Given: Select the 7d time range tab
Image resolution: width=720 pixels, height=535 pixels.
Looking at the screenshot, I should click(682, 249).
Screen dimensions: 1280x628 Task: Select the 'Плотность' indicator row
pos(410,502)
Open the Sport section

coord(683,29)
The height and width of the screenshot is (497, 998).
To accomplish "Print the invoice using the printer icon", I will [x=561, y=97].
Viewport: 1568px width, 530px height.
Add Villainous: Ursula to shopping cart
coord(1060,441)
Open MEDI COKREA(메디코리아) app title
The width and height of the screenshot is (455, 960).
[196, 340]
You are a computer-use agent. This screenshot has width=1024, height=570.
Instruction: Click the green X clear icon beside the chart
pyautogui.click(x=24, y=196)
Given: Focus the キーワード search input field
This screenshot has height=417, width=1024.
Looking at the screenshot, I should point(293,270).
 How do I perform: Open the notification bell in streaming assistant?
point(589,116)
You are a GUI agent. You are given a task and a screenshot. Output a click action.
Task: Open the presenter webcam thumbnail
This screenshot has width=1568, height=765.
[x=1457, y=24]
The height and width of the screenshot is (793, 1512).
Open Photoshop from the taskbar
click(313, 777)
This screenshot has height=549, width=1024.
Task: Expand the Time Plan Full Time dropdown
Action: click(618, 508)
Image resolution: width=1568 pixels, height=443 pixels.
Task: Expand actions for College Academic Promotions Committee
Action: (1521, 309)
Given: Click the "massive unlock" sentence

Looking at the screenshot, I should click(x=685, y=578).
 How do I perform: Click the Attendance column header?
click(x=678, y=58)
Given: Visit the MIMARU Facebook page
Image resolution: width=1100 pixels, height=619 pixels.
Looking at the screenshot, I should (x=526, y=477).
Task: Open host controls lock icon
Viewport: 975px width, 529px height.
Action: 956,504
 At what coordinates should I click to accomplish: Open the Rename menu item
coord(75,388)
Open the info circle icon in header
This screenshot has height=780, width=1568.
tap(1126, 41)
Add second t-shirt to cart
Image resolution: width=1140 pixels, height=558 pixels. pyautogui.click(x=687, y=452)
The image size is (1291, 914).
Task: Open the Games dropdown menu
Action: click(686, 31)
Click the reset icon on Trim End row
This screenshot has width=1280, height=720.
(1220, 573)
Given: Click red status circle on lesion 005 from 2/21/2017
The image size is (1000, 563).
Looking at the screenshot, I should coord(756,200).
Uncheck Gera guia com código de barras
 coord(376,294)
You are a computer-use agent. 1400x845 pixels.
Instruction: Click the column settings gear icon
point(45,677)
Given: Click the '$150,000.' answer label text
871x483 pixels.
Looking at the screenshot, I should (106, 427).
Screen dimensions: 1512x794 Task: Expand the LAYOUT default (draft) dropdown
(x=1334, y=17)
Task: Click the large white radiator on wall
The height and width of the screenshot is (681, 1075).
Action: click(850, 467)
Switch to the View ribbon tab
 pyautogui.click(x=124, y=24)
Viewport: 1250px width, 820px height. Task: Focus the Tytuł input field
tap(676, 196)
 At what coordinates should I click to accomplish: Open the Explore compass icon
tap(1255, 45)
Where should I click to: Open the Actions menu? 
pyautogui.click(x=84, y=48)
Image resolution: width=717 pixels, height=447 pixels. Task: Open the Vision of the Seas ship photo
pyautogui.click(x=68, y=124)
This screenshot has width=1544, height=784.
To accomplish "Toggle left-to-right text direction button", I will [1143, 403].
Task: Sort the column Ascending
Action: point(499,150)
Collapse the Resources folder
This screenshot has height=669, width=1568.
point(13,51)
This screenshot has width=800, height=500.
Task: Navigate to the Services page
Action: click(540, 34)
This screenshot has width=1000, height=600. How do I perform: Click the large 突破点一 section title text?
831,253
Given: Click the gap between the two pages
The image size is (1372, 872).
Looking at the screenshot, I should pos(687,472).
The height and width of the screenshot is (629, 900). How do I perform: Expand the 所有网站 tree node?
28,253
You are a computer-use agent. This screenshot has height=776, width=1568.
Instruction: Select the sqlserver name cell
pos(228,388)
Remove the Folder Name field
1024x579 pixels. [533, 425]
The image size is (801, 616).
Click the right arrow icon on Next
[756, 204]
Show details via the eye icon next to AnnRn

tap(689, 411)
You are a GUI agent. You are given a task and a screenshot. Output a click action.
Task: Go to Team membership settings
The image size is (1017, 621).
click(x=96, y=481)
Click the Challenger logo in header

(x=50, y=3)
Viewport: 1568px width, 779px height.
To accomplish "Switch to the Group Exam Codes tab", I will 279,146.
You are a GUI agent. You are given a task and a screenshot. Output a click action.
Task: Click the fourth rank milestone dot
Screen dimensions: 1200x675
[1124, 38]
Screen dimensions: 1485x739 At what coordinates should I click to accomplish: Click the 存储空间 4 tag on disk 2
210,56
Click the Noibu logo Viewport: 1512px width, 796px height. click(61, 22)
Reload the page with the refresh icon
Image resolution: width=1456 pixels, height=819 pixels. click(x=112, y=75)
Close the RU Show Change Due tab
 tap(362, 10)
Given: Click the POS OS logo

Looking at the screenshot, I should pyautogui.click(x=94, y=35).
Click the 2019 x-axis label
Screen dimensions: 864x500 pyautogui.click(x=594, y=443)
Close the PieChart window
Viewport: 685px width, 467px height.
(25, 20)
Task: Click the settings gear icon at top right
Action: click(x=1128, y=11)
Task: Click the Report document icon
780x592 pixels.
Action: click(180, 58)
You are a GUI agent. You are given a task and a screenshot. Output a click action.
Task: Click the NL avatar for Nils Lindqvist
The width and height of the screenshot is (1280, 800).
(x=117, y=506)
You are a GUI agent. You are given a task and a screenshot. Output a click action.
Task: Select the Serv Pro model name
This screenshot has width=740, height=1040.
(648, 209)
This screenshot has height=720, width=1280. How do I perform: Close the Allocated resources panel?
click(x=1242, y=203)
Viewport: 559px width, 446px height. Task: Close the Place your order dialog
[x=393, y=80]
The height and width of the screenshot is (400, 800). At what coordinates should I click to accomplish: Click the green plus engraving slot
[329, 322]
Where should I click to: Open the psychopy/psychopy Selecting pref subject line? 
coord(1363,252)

▶ [GOAL OF THE EXERCISE]: Every entry should be printed again exactly as written.

▶ [YOUR SOLUTION]:
Given: Select the 7d time range tab
Image resolution: width=720 pixels, height=535 pixels.
Looking at the screenshot, I should click(682, 249).
Screen dimensions: 1280x628 Task: Select the 'Плотность' indicator row
pos(410,502)
Open the Sport section

coord(683,29)
The height and width of the screenshot is (497, 998).
To accomplish "Print the invoice using the printer icon", I will [x=561, y=97].
Viewport: 1568px width, 530px height.
Add Villainous: Ursula to shopping cart
coord(1060,441)
Open MEDI COKREA(메디코리아) app title
The width and height of the screenshot is (455, 960).
[196, 340]
You are a computer-use agent. This screenshot has width=1024, height=570.
Instruction: Click the green X clear icon beside the chart
pyautogui.click(x=24, y=196)
Given: Focus the キーワード search input field
This screenshot has height=417, width=1024.
Looking at the screenshot, I should point(293,270).
 How do I perform: Open the notification bell in streaming assistant?
point(589,116)
You are a GUI agent. You are given a task and a screenshot. Output a click action.
Task: Open the presenter webcam thumbnail
This screenshot has width=1568, height=765.
[x=1457, y=24]
The height and width of the screenshot is (793, 1512).
Open Photoshop from the taskbar
click(313, 777)
This screenshot has height=549, width=1024.
Task: Expand the Time Plan Full Time dropdown
Action: click(618, 508)
Image resolution: width=1568 pixels, height=443 pixels.
Task: Expand actions for College Academic Promotions Committee
Action: (1521, 309)
Given: Click the "massive unlock" sentence

Looking at the screenshot, I should click(x=685, y=578).
 How do I perform: Click the Attendance column header?
click(x=678, y=58)
Given: Visit the MIMARU Facebook page
Image resolution: width=1100 pixels, height=619 pixels.
Looking at the screenshot, I should (x=526, y=477).
Task: Open host controls lock icon
Viewport: 975px width, 529px height.
Action: 956,504
 At what coordinates should I click to accomplish: Open the Rename menu item
coord(75,388)
Open the info circle icon in header
This screenshot has height=780, width=1568.
tap(1126, 41)
Add second t-shirt to cart
Image resolution: width=1140 pixels, height=558 pixels. pyautogui.click(x=687, y=452)
The image size is (1291, 914).
Task: Open the Games dropdown menu
Action: click(686, 31)
Click the reset icon on Trim End row
This screenshot has width=1280, height=720.
(1220, 573)
Given: Click red status circle on lesion 005 from 2/21/2017
The image size is (1000, 563).
Looking at the screenshot, I should coord(756,200).
Uncheck Gera guia com código de barras
 coord(376,294)
You are a computer-use agent. 1400x845 pixels.
Instruction: Click the column settings gear icon
point(45,677)
Given: Click the '$150,000.' answer label text
871x483 pixels.
Looking at the screenshot, I should (106, 427).
Screen dimensions: 1512x794 Task: Expand the LAYOUT default (draft) dropdown
(x=1334, y=17)
Task: Click the large white radiator on wall
The height and width of the screenshot is (681, 1075).
Action: click(850, 467)
Switch to the View ribbon tab
 pyautogui.click(x=124, y=24)
Viewport: 1250px width, 820px height. Task: Focus the Tytuł input field
tap(676, 196)
 At what coordinates should I click to accomplish: Open the Explore compass icon
tap(1255, 45)
Where should I click to: Open the Actions menu? 
pyautogui.click(x=84, y=48)
Image resolution: width=717 pixels, height=447 pixels. Task: Open the Vision of the Seas ship photo
pyautogui.click(x=68, y=124)
This screenshot has width=1544, height=784.
To accomplish "Toggle left-to-right text direction button", I will [1143, 403].
Task: Sort the column Ascending
Action: point(499,150)
Collapse the Resources folder
This screenshot has height=669, width=1568.
point(13,51)
This screenshot has width=800, height=500.
Task: Navigate to the Services page
Action: click(540, 34)
This screenshot has width=1000, height=600. How do I perform: Click the large 突破点一 section title text?
831,253
Given: Click the gap between the two pages
The image size is (1372, 872).
Looking at the screenshot, I should pos(687,472).
The height and width of the screenshot is (629, 900). How do I perform: Expand the 所有网站 tree node?
28,253
You are a computer-use agent. This screenshot has height=776, width=1568.
Instruction: Select the sqlserver name cell
pos(228,388)
Remove the Folder Name field
1024x579 pixels. [533, 425]
The image size is (801, 616).
Click the right arrow icon on Next
[756, 204]
Show details via the eye icon next to AnnRn

tap(689, 411)
You are a GUI agent. You are given a task and a screenshot. Output a click action.
Task: Go to Team membership settings
The image size is (1017, 621).
click(x=96, y=481)
Click the Challenger logo in header

(x=50, y=3)
Viewport: 1568px width, 779px height.
To accomplish "Switch to the Group Exam Codes tab", I will 279,146.
You are a GUI agent. You are given a task and a screenshot. Output a click action.
Task: Click the fourth rank milestone dot
Screen dimensions: 1200x675
[1124, 38]
Screen dimensions: 1485x739 At what coordinates should I click to accomplish: Click the 存储空间 4 tag on disk 2
210,56
Click the Noibu logo Viewport: 1512px width, 796px height. click(61, 22)
Reload the page with the refresh icon
Image resolution: width=1456 pixels, height=819 pixels. click(x=112, y=75)
Close the RU Show Change Due tab
 tap(362, 10)
Given: Click the POS OS logo

Looking at the screenshot, I should pyautogui.click(x=94, y=35).
Click the 2019 x-axis label
Screen dimensions: 864x500 pyautogui.click(x=594, y=443)
Close the PieChart window
Viewport: 685px width, 467px height.
(25, 20)
Task: Click the settings gear icon at top right
Action: click(x=1128, y=11)
Task: Click the Report document icon
780x592 pixels.
Action: click(180, 58)
You are a GUI agent. You are given a task and a screenshot. Output a click action.
Task: Click the NL avatar for Nils Lindqvist
The width and height of the screenshot is (1280, 800).
(x=117, y=506)
You are a GUI agent. You are given a task and a screenshot. Output a click action.
Task: Select the Serv Pro model name
This screenshot has width=740, height=1040.
(648, 209)
This screenshot has height=720, width=1280. How do I perform: Close the Allocated resources panel?
click(x=1242, y=203)
Viewport: 559px width, 446px height. Task: Close the Place your order dialog
[x=393, y=80]
The height and width of the screenshot is (400, 800). At what coordinates should I click to accomplish: Click the green plus engraving slot
[329, 322]
Where should I click to: Open the psychopy/psychopy Selecting pref subject line? 
coord(1363,252)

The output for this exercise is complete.